Francisco Martins Rodrigues
Carta a HN – 11
29/12/1997
Caro Camarada:
A resma das tuas cartas por responder já começa a ser assustadora, pelo que não sei como justificar a falta de resposta atempada. Mas no fundo considero-me ilibado, porque os últimos dois meses tiveram, além dos trabalhos habituais, a sobrecarga da mudança, com transporte de montanhas de papelada, classificação, arquivo, destruição Tudo isto a descer dum quarto andar e a subir para um quinto. De tal maneira que apanhei uma das minhas crises reumáticas, mas felizmente já passou. Quem tem feito força, é claro, tem sido o Bntónio Barata, que é rapaz novo e possante. Agora, com a mudança a chegar ao fim, a PO 62 expedida (recebeste?) e dois livros novos na tipografia, posso preparar-me para entrar no novo ano com espírito tranquilo.
Teus materiais – Aproveitei passagens duma carta tua sobre as actividades dos portugueses em Genève, mas, na dúvida sobre se te causaria problemas ter o teu nome por baixo, visto que agora és vice-presidente federativo (parabéns!), resolvi assinar com um pseudónimo. Fiz mal? Do artigo teu e do Z “Os caminhos difíceis do marxismo-leninismo” que já cá está desde Setembro, por não ter cabido no nº anterior, preparei agora uma condensação que sairá no próximo número. Creio que respeita a ideia central da vossa crítica. Esse problema da distância entre o que a OCPO se propôs fazer no início e o que é actualmente a PO preocupa-nos a todos, evidentemente, mas ainda não vejo meios de sair do impasse. Procurei tocar o assunto nesta última PO (“Acção comunista em tempo de maré baixa”) e penso continuar na próxima, para tentar clarificar um problema que muito tem contribuído para a paralisia dos antigos militantes saídos do PC(R): o que estava certo e o que estava errado na nossa prática anterior, nomeadamente na intervenção sindical, alianças, combate ao PC, táctica eleitoral, e sobretudo métodos de edificação do partido? Há quem pense, e ou sou um deles, que as ideias antigas sobre táctica comunista têm que ser passadas a pente fino, porque se infiltrou muito contrabando oportunista nos partidos comunistas, desde os anos 30, a coberto da Internacional Comunista.
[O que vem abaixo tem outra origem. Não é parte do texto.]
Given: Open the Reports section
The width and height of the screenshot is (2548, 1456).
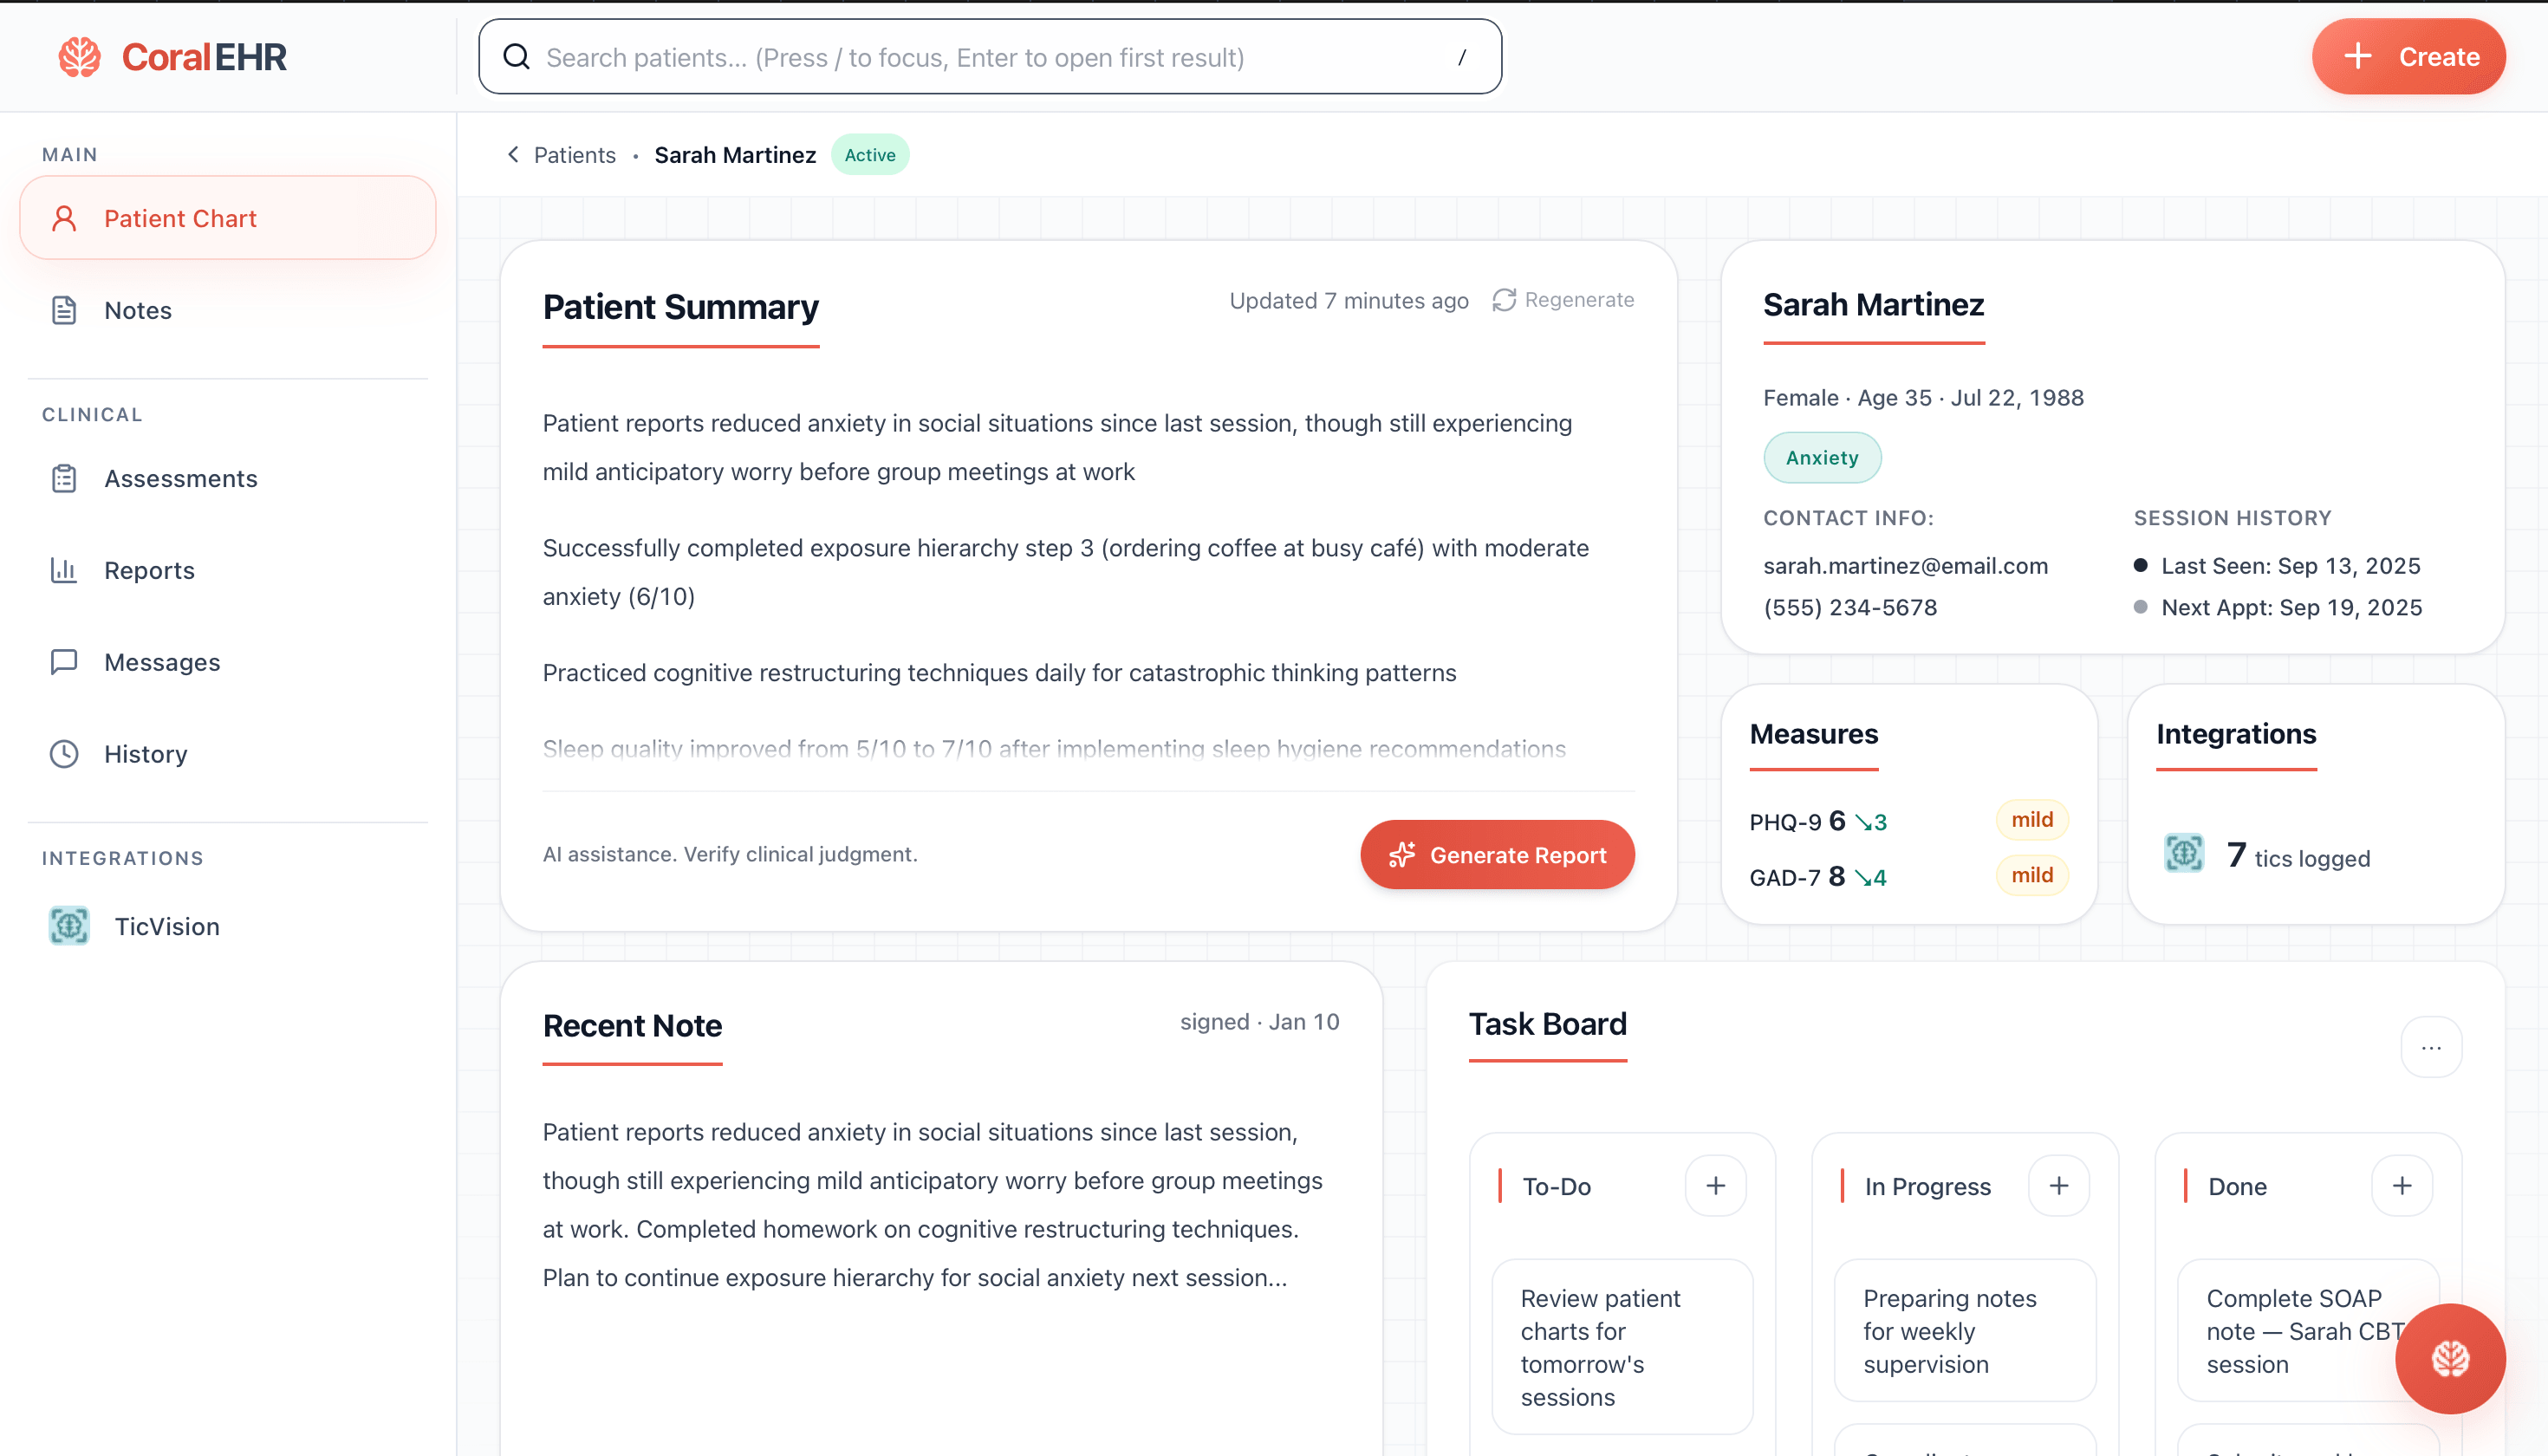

Por onde passa o esquerdismo e onde começa o oportunismo? Esta questão esteve sempre em aberto no PC(R) e aeho que nunca ficou esclarecida. Continuem a mandar as vossas colaborações, com muitas críticas, que isso faz faliu à evolução colectiva.
Anti-Dimitrov — A ideia de o traduzir foi posta de parte há muito, embora já houvesse uma tradução francesa bastante avançada[i]. A causa fundamental é as limitações que eu e todos nós aqui reconhecemos hoje ao trabalho. Foi importante sobretudo para o colectivo que rompeu com o PC(R) mas a visão que eu tinha na altura sobre as lutas internas na URSS e na Internacional Comunista era ainda muito superficial, não tínhamos compreendido a impossibilidade do socialismo na URSS e o carácter de capitalismo de Estado do regime, toda a nossa crítica girava à volta de “erros” dos dirigentes, “burocratizaçâo do partido”, quando isso eram apenas manifestações de uma estrutura burguesa. Por isso, hoje, o Anti-Dimitrov, embora não me envergonhe, porque tem muitas críticas justas, já não satisfaz. Tenho estado sempre à espera de poder redigir uma nova síntese mais avançada, mas não tem sido possível. Ainda agora pensámos editar em livro o conjunto dos artigos que publiquei na PO sobre a revolução russa mas acabei por desistir porque teriam que ser trabalhados, melhorados e o tempo não dá. No fim de contas, a minha produção tem que ser de artigos e não de livros, mas se os artigos forem fazendo alguns avanços úteis para a reconstrução de um partido comunista, tudo bem, dou-me por satisfeito.
Debates — Estava de facto previsto um para Outubro mas a acumulação de trabalho relacionada com a mudança levou-nos a adiar para data mais oportuna. Também é verdade que não vimos muita motivação do círculo de pessoas mais próximas, toda a gente anda envolvida nos seus problemas pessoais, profissionais, etc., e não sobeja muita disponibilidade. Pode ser que algum acontecimento político nacional ou internacional desperte as pessoas para a necessidade de debater ideias.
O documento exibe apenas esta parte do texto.